DIRECTIONS: Print out the entries exactly, and include each one.

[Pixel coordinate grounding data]
►

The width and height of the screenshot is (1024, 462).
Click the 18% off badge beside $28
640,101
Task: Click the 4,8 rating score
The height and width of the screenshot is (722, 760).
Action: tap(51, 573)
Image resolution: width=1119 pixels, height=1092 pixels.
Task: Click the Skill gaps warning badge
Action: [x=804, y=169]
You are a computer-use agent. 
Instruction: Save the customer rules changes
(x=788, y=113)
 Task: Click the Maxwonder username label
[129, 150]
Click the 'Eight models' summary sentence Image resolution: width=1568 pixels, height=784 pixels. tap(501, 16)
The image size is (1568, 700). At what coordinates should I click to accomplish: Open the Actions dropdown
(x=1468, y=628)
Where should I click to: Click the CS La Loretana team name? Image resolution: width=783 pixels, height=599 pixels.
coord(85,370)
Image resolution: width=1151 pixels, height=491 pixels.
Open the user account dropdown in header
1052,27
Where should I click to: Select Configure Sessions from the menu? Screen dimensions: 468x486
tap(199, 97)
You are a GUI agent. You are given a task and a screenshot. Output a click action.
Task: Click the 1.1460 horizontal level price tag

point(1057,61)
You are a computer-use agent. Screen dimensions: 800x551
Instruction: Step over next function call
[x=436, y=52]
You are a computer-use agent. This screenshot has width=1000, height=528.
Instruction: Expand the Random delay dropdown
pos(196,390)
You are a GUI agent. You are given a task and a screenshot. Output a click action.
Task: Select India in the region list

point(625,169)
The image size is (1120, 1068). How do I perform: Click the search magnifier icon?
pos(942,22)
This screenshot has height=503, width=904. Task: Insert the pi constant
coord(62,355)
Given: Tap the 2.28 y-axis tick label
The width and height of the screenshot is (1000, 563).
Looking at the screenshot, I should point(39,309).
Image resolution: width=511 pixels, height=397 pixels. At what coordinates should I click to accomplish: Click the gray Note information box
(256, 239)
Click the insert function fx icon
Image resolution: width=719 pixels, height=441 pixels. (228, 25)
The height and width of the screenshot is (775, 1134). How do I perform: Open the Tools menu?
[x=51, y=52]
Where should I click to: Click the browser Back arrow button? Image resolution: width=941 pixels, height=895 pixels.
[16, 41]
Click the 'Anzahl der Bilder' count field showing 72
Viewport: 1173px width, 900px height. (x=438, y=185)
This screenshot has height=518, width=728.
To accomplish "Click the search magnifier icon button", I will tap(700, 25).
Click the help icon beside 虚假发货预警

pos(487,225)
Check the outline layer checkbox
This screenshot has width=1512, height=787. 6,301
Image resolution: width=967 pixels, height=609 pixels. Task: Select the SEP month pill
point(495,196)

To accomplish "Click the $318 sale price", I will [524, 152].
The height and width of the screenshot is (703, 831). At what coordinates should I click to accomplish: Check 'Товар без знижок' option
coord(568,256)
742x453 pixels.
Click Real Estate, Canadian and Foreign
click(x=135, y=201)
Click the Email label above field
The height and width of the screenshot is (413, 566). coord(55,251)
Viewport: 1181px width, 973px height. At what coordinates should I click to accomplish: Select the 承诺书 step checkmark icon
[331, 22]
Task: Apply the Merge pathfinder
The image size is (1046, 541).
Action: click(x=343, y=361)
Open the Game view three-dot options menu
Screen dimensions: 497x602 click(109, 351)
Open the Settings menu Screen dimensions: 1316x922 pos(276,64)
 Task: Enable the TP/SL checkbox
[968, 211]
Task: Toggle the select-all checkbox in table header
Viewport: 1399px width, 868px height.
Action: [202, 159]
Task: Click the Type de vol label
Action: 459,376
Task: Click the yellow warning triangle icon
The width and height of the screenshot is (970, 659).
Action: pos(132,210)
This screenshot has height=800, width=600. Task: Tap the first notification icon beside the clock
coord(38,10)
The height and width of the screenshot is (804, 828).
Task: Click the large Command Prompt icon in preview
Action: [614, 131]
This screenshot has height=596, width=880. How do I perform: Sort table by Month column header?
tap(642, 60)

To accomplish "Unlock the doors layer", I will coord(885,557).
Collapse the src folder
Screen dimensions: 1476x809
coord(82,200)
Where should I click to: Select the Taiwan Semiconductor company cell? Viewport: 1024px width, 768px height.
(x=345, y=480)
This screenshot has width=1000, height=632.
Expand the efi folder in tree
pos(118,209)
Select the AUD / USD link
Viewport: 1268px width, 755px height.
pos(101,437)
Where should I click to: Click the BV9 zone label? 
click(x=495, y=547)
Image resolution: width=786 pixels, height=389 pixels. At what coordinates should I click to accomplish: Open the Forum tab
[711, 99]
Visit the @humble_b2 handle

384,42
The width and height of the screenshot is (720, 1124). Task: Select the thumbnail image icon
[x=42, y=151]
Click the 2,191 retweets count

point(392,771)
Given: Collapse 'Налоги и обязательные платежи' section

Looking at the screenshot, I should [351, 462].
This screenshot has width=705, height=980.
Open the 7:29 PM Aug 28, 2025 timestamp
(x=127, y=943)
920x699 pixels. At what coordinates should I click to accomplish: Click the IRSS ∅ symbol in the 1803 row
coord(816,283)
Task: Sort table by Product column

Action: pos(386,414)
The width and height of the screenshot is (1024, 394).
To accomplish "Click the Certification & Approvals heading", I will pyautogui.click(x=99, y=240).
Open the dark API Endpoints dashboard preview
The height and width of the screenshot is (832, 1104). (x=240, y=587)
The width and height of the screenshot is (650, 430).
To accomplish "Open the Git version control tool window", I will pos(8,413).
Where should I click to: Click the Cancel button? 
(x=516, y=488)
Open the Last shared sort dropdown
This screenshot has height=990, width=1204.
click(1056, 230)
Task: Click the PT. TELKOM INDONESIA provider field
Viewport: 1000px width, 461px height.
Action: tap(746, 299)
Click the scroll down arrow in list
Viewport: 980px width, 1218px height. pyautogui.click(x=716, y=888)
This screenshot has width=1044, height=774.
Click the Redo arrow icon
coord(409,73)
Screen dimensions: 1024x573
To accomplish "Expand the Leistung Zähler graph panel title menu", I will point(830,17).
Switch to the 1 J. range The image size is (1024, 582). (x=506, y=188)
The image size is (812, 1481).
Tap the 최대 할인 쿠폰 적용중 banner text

◄

SOLUTION:
The width and height of the screenshot is (1024, 462).
Click the 18% off badge beside $28
640,101
Task: Click the 4,8 rating score
The height and width of the screenshot is (722, 760).
Action: tap(51, 573)
Image resolution: width=1119 pixels, height=1092 pixels.
Task: Click the Skill gaps warning badge
Action: [x=804, y=169]
You are a computer-use agent. 
Instruction: Save the customer rules changes
(x=788, y=113)
 Task: Click the Maxwonder username label
[129, 150]
Click the 'Eight models' summary sentence Image resolution: width=1568 pixels, height=784 pixels. tap(501, 16)
The image size is (1568, 700). At what coordinates should I click to accomplish: Open the Actions dropdown
(x=1468, y=628)
Where should I click to: Click the CS La Loretana team name? Image resolution: width=783 pixels, height=599 pixels.
coord(85,370)
Image resolution: width=1151 pixels, height=491 pixels.
Open the user account dropdown in header
1052,27
Where should I click to: Select Configure Sessions from the menu? Screen dimensions: 468x486
tap(199, 97)
You are a GUI agent. You are given a task and a screenshot. Output a click action.
Task: Click the 1.1460 horizontal level price tag

point(1057,61)
You are a computer-use agent. Screen dimensions: 800x551
Instruction: Step over next function call
[x=436, y=52]
You are a computer-use agent. This screenshot has width=1000, height=528.
Instruction: Expand the Random delay dropdown
pos(196,390)
You are a GUI agent. You are given a task and a screenshot. Output a click action.
Task: Select India in the region list

point(625,169)
The image size is (1120, 1068). How do I perform: Click the search magnifier icon?
pos(942,22)
This screenshot has height=503, width=904. Task: Insert the pi constant
coord(62,355)
Given: Tap the 2.28 y-axis tick label
The width and height of the screenshot is (1000, 563).
Looking at the screenshot, I should point(39,309).
Image resolution: width=511 pixels, height=397 pixels. At what coordinates should I click to accomplish: Click the gray Note information box
(256, 239)
Click the insert function fx icon
Image resolution: width=719 pixels, height=441 pixels. (228, 25)
The height and width of the screenshot is (775, 1134). How do I perform: Open the Tools menu?
[x=51, y=52]
Where should I click to: Click the browser Back arrow button? Image resolution: width=941 pixels, height=895 pixels.
[16, 41]
Click the 'Anzahl der Bilder' count field showing 72
Viewport: 1173px width, 900px height. (x=438, y=185)
This screenshot has height=518, width=728.
To accomplish "Click the search magnifier icon button", I will tap(700, 25).
Click the help icon beside 虚假发货预警

pos(487,225)
Check the outline layer checkbox
This screenshot has width=1512, height=787. 6,301
Image resolution: width=967 pixels, height=609 pixels. Task: Select the SEP month pill
point(495,196)

To accomplish "Click the $318 sale price", I will [524, 152].
The height and width of the screenshot is (703, 831). At what coordinates should I click to accomplish: Check 'Товар без знижок' option
coord(568,256)
742x453 pixels.
Click Real Estate, Canadian and Foreign
click(x=135, y=201)
Click the Email label above field
The height and width of the screenshot is (413, 566). coord(55,251)
Viewport: 1181px width, 973px height. At what coordinates should I click to accomplish: Select the 承诺书 step checkmark icon
[331, 22]
Task: Apply the Merge pathfinder
The image size is (1046, 541).
Action: click(x=343, y=361)
Open the Game view three-dot options menu
Screen dimensions: 497x602 click(109, 351)
Open the Settings menu Screen dimensions: 1316x922 pos(276,64)
 Task: Enable the TP/SL checkbox
[968, 211]
Task: Toggle the select-all checkbox in table header
Viewport: 1399px width, 868px height.
Action: [202, 159]
Task: Click the Type de vol label
Action: 459,376
Task: Click the yellow warning triangle icon
The width and height of the screenshot is (970, 659).
Action: pos(132,210)
This screenshot has height=800, width=600. Task: Tap the first notification icon beside the clock
coord(38,10)
The height and width of the screenshot is (804, 828).
Task: Click the large Command Prompt icon in preview
Action: [614, 131]
This screenshot has height=596, width=880. How do I perform: Sort table by Month column header?
tap(642, 60)

To accomplish "Unlock the doors layer", I will coord(885,557).
Collapse the src folder
Screen dimensions: 1476x809
coord(82,200)
Where should I click to: Select the Taiwan Semiconductor company cell? Viewport: 1024px width, 768px height.
(x=345, y=480)
This screenshot has width=1000, height=632.
Expand the efi folder in tree
pos(118,209)
Select the AUD / USD link
Viewport: 1268px width, 755px height.
pos(101,437)
Where should I click to: Click the BV9 zone label? 
click(x=495, y=547)
Image resolution: width=786 pixels, height=389 pixels. At what coordinates should I click to accomplish: Open the Forum tab
[711, 99]
Visit the @humble_b2 handle

384,42
The width and height of the screenshot is (720, 1124). Task: Select the thumbnail image icon
[x=42, y=151]
Click the 2,191 retweets count

point(392,771)
Given: Collapse 'Налоги и обязательные платежи' section

Looking at the screenshot, I should [351, 462].
This screenshot has width=705, height=980.
Open the 7:29 PM Aug 28, 2025 timestamp
(x=127, y=943)
920x699 pixels. At what coordinates should I click to accomplish: Click the IRSS ∅ symbol in the 1803 row
coord(816,283)
Task: Sort table by Product column

Action: pos(386,414)
The width and height of the screenshot is (1024, 394).
To accomplish "Click the Certification & Approvals heading", I will pyautogui.click(x=99, y=240).
Open the dark API Endpoints dashboard preview
The height and width of the screenshot is (832, 1104). (x=240, y=587)
The width and height of the screenshot is (650, 430).
To accomplish "Open the Git version control tool window", I will pos(8,413).
Where should I click to: Click the Cancel button? 
(x=516, y=488)
Open the Last shared sort dropdown
This screenshot has height=990, width=1204.
click(1056, 230)
Task: Click the PT. TELKOM INDONESIA provider field
Viewport: 1000px width, 461px height.
Action: tap(746, 299)
Click the scroll down arrow in list
Viewport: 980px width, 1218px height. pyautogui.click(x=716, y=888)
This screenshot has width=1044, height=774.
Click the Redo arrow icon
coord(409,73)
Screen dimensions: 1024x573
To accomplish "Expand the Leistung Zähler graph panel title menu", I will point(830,17).
Switch to the 1 J. range The image size is (1024, 582). (x=506, y=188)
The image size is (812, 1481).
Tap the 최대 할인 쿠폰 적용중 banner text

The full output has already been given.